Real-space method with multigrid acceleration (RMG): parallelization, scaling and applications to electronic structure and quantum transport problems

  • Wenchang Lu
  • Center for High Performance Simulation and Department of Physics
  • North Carolina State University, Raleigh, NC 27695-7518

Quantum simulations of materials with thousands of atoms present challenging issues for computational physicists and chemists, even when using density functional theory. I will describe the essential elements and some applications of a real-space multigrid (RMG) approach, which has been developed for performing very large calculations on massively parallel computers. In this method, all the wave functions, charge density, and potentials are represented on grids in real space. Multigrid techniques provide preconditioning and convergence acceleration at all length scales and therefore leads to particularly efficient algorithms. The data are distributed over the processors quite evenly and lead to simple and efficient parallelization over thousands of processors. Both ultrasoft and norm conserving pseudopotentials are implemented, using a sequence of grid resolutions when needed.

By expanding the DFT total energy in variationally-optimized non-orthogonal orbitals strictly localized in overlapping localization regions, it is possible to perform accurate calculations for over 2000 atoms on massively parallel computers while using only a minimal basis. The variational optimization is performed for each atomic configuration, preserving the accuracy and the compactness of the basis. The minimal localized basis is particularly useful for studying quantum transport in nanoscale devices. Due to the localization and the structure of the quantum transport problem, the Green's functions needed for the calculation of electron transmission become block-diagonal and can be iteratively computed in O(N) time.

I will also discuss a hybrid quantum molecular dynamics method in which the central region is treated by density functional theory and the surrounding environment by a modified Thomas-Fermi (TF) approximation. The hybrid method enables quantum mechanical simulations for fairly large protein fragments in solution, since most of the water molecules are treated by the inexpensive TF method.

The methodology will be illustrated by several applications, including: (i) determination of surface atomic structures through their optical signatures, and (ii) quantum transport properties of organic molecules sandwiched between semiconducting or metallic leads.

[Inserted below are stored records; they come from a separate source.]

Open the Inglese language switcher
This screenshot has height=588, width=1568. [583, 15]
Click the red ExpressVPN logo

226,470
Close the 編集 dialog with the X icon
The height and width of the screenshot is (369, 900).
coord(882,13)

In collaboration with V. Meunier, M. Hodak, F. Ribeiro, Q. Zhao, G. Schmidt and J. Bernholc.

Large molecule applications of coupled-cluster theory: Parallel Implementations and Natural Linear Scaling

  • Rod Bartlett, Norbert Flocke, Tom Hughes, Victor Lotrich, Erik Deumens
  • University of Florida

Coupled-cluster (CC) theory is widely recognized as the most applicable, predictive quantum chemical method for medium sized molecules. However, its application is severely restricted by molecular size. One step is to make such CC calculations run efficiently in parallel. The ACES Q.C. group has invented SIAL (super instruction assembler language) to make it possible to develop CC programs that scale very well with more than 240 processors. This approach really does remove the details of the memory handling and message passing from the quantum chemical programmer, allowing the programmer to focus on the theory. Parallelization helps, but further extension requires more method development. Based upon localized orbitals and transferability, we have invented the natural linear scaled CC method for application to large molecules and polymers.

Compiler/Runtime Optimizations for the Tensor Contraction Engine

  • Saday Sadayappan (Ohio State University)

The Tensor Contraction Engine (TCE) is a domain-specific parallelizing compiler that transforms a high-level domain-specific language into parallel code with transparent handling for large sparse out-of-core arrays. The parallel code generated by the TCE executes over a parallel global-address-space runtime layer implemented over ARMCI/GA that enables locality-aware load-balancing. This talk will discuss several of the compiler and runtime optimizations implemented in the TCE system.